JobsNow Chips Away at Job Openings
YOUNGSTOWN, Ohio – As of October, there were 12,250 job postings in Mahoning, Trumbull and Columbiana counties. That’s according to the latest report from the Youngstown/Warren Regional Chamber.
In its quarterly jobs report, the chamber found that job openings have dropped year-over-year from the fourth quarter of 2017 when there were 13,193 jobs postings in the Mahoning Valley, says the chamber manager of business development, Marcy Angelo. That was also down from the third-quarter of 2017, when there were 15,655.
While Angelo cannot directly connect the increase in filled job openings to the JobsNow Workforce Initiative of the chamber, she says the organization has noticed a marked decrease in unfilled jobs in the region since effecting the program in 2016. Through JobsNow, the chamber each week promotes available jobs on WKBN television newscasts.
“We’re hearing from companies that have utilized the WKBN segment, and they are getting more qualified candidates to apply for the positions,” Angelo says.
Mahoning County has the most job openings, 4,835, says the chamber director of government and public affairs, Nick Santucci.
At 160, heavy and tractor-trailer truck drivers made up the most jobs posted at OhioMeansJobs.com through its Help Wanted Online. That was followed by registered nurses at 137, retail salespeople at 94, first-line supervisors of retail sales workers 63, and light truck or delivery services drivers at 50.
Of all jobs posted in Mahoning County, 49.8% are upper-middle income jobs with a salary range of $50,000 to $79,000, according to the Ohio Department of Job and Family Services. Nearly 72% require at least an associate’s degree and 21.4% require a high school or GED diploma.
Mercy Health placed the most job ads in the area with 244, followed by Youngstown City Schools at 64, the U.S. Air Force at 46 and AutoZone Inc. at 39.

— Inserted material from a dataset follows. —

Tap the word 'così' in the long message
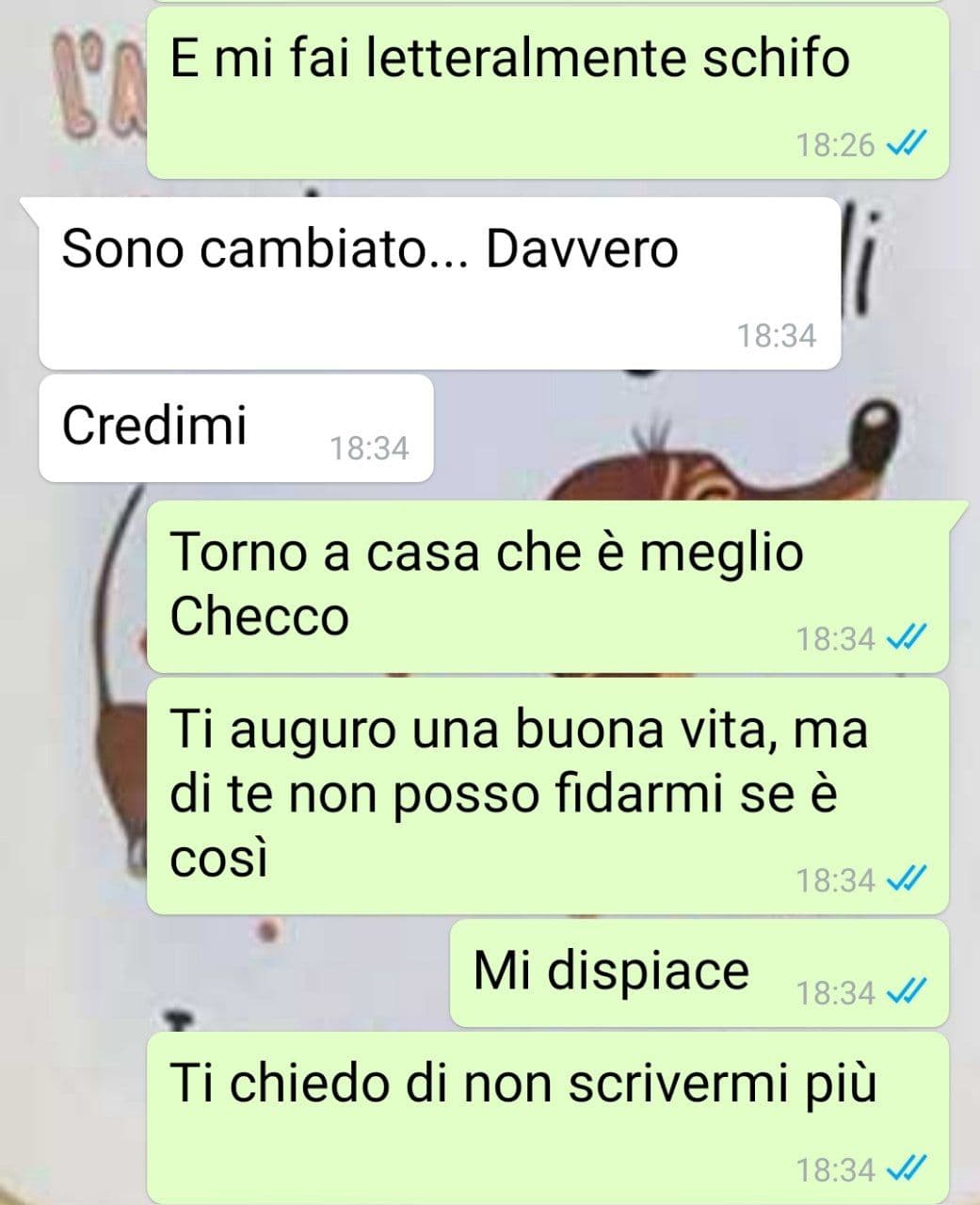Screen dimensions: 980x1205 coord(218,861)
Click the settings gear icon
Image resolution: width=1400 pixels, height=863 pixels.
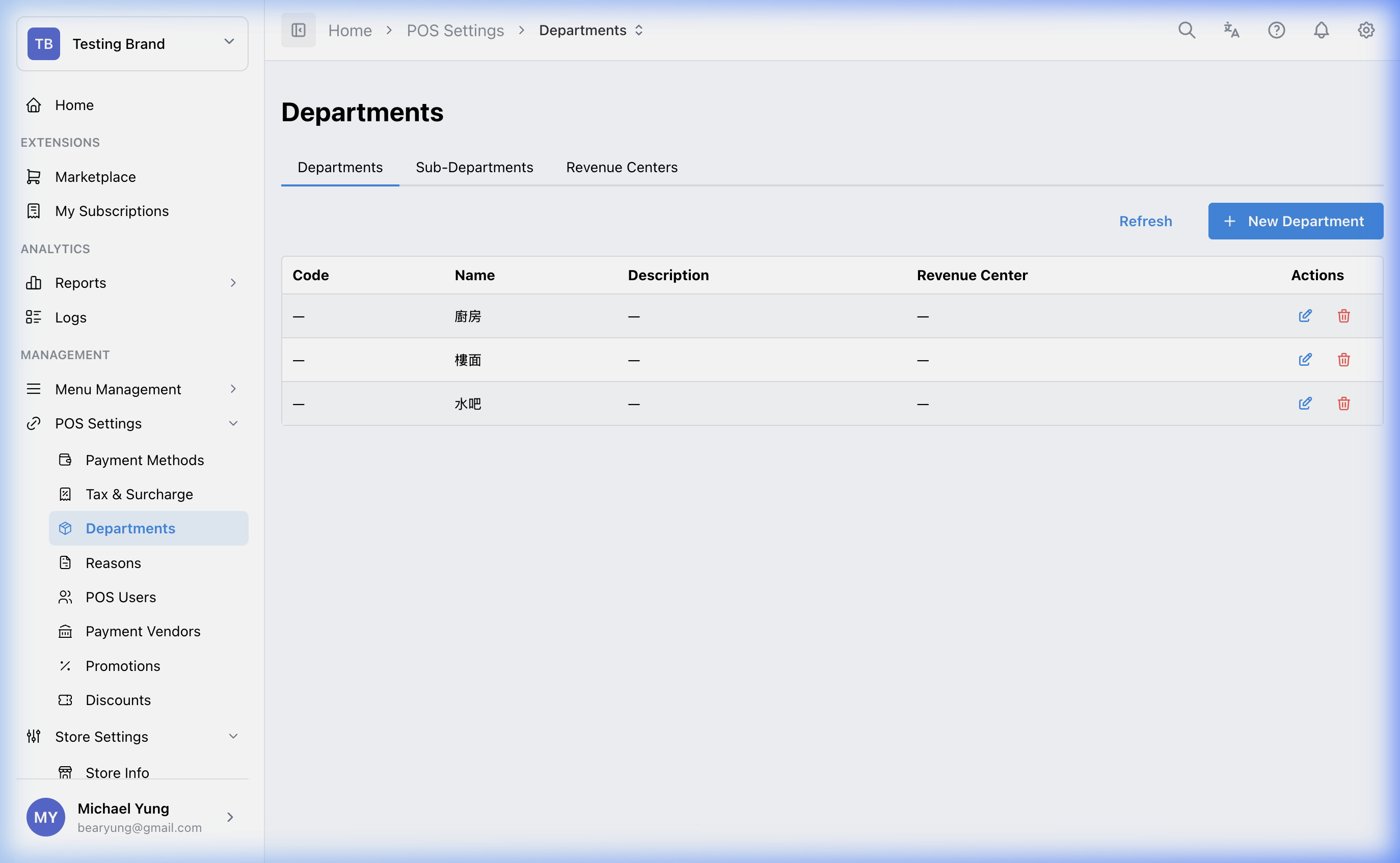click(1365, 30)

Retail sales and first-line retail supervisors were among the most posted jobs in Trumbull County at a total of 127, followed by truck drivers at 45, customer service representatives at 32 and first-line supervisors of production and operating workers at 29, the department reports. Of all the jobs advertised in Trumbull County, 44.6% pay an upper-middle income, while 27.5% pay a middle-level income of $30,000 to $49,000.
An associate’s degree is required for 54% of advertised jobs and a GED or high school diploma for 35.4%. Mercy advertised the most in Trumbull County, followed by Arconic in Niles, AVI Foodsystems, AutoZone, H&R Block and Sears Holdings Corp.
In Columbiana County, first-line supervisors of retail sales workers were the most advertised job openings at 24, followed by general-maintenance and repair workers at 18, retail sales at 15, registered nurses at 14 and production workers at 13. An associate’s degree is required for 71.9% of the jobs posted, and a GED or high school diploma for 21.4%.
Nearly half of all jobs posted in Columbiana County earn an upper-middle income while 28.1% earn a middle income and 11.3% are entry level, paying less than $30,000. AutoZone is the most advertised employer, followed by the Department of Justice, East Liverpool City Hospital, the Federal Bureau of Prisons, CommuniCare Health Services and Salem Regional Medical Center.
Jobs that pay a high income – at least $80,000 annually – make up 10.8% of jobs in Columbiana County, 10.8% in Mahoning County and 10.5% in Trumbull County.
The idea behind JobsNow was to raise awareness of available jobs, their requirements, salary ranges and whom to contact to apply for them, the chamber’s Santucci says. Every Tuesday, WKBN airs segments promoting the available jobs, he says, and companies are reporting success.
“If their segment gets aired, generally the next day the company has applicants at their doorstep,” he says.
In addition, the chamber works with area companies to identify workforce concerns and how it can help.
The three main concerns among employers are a lack of soft skills, illegal drug use and transportation. These issues are as much a problem for retention as they are for hiring, according to Santucci.
To help with the issue of illicit drug use, the chamber is working with its member companies to cover the cost of drug tests through Steward WorkMed in Boardman and Austintown. Since launching the program, “Fewer companies seem to be having that issue,” Angelo says.
In 2019, the chamber will place a larger focus on the talent attractions piece of the program, as well as assisting displaced workers whether they’re from the area or elsewhere in the United States, she says. The organization will also help veterans find open positions as they enter the civilian workforce.
This month, the JobsNow program received first place in the workforce development category of the 2018 Economic Development Awards.
The initiative was honored by the Mid-America Economic Development Council at its annual Competitiveness Conference and Site Selector Forum in Chicago.
Initiatives such as JobsNow are important because the country faces a historically tight labor market.
In April, for the first time since 2000, the number of available positions exceeded the number of job seekers, reported the U.S. Department of Labor in June. Job openings rose to a seasonally adjusted 6.7 million, a record high, surpassing the 6.3 million Americans who were unemployed during the month.